— TRY IT —
Reproduce the entries that follow precisely, setting aside any images.

(Records drawn from a dataset)
= Beginning of Section =

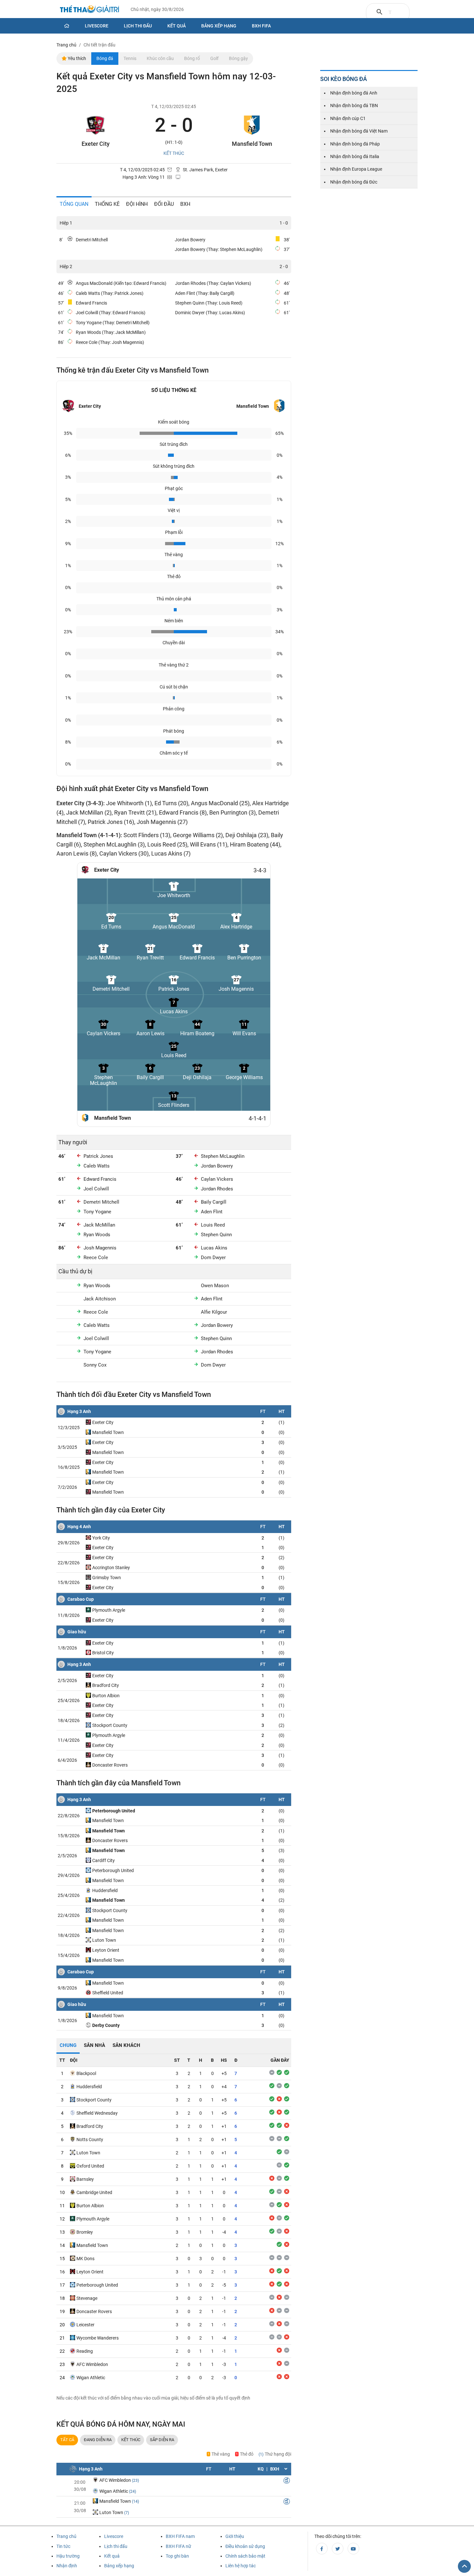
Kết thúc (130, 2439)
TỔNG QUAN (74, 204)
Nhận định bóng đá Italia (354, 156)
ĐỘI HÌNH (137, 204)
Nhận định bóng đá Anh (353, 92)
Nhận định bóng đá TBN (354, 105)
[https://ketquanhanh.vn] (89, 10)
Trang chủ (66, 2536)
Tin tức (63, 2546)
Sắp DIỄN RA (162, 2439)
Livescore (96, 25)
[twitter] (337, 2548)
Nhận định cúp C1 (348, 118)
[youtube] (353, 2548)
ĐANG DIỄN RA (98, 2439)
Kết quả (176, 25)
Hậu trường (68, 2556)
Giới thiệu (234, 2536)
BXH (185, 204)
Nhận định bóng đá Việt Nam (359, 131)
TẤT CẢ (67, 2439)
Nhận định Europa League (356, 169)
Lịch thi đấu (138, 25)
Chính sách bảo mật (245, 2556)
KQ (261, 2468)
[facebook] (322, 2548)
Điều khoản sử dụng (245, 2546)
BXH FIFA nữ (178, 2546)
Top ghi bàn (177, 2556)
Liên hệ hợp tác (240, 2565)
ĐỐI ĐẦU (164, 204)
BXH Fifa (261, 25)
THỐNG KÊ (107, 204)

= End of Section =

— SOLUTION FOR THIS PROBLEM —
Kết thúc (130, 2439)
TỔNG QUAN (74, 204)
Nhận định bóng đá Italia (354, 156)
ĐỘI HÌNH (137, 204)
Nhận định bóng đá Anh (353, 92)
Nhận định bóng đá TBN (354, 105)
[https://ketquanhanh.vn] (89, 10)
Trang chủ (66, 2536)
Tin tức (63, 2546)
Sắp DIỄN RA (162, 2439)
Livescore (96, 25)
[twitter] (337, 2548)
Nhận định cúp C1 (348, 118)
[youtube] (353, 2548)
ĐANG DIỄN RA (98, 2439)
Kết quả (176, 25)
Hậu trường (68, 2556)
Giới thiệu (234, 2536)
BXH (185, 204)
Nhận định bóng đá Việt Nam (359, 131)
TẤT CẢ (67, 2439)
Nhận định Europa League (356, 169)
Lịch thi đấu (138, 25)
Chính sách bảo mật (245, 2556)
KQ (261, 2468)
[facebook] (322, 2548)
Điều khoản sử dụng (245, 2546)
BXH FIFA nữ (178, 2546)
Top ghi bàn (177, 2556)
Liên hệ hợp tác (240, 2565)
ĐỐI ĐẦU (164, 204)
BXH Fifa (261, 25)
THỐNG KÊ (107, 204)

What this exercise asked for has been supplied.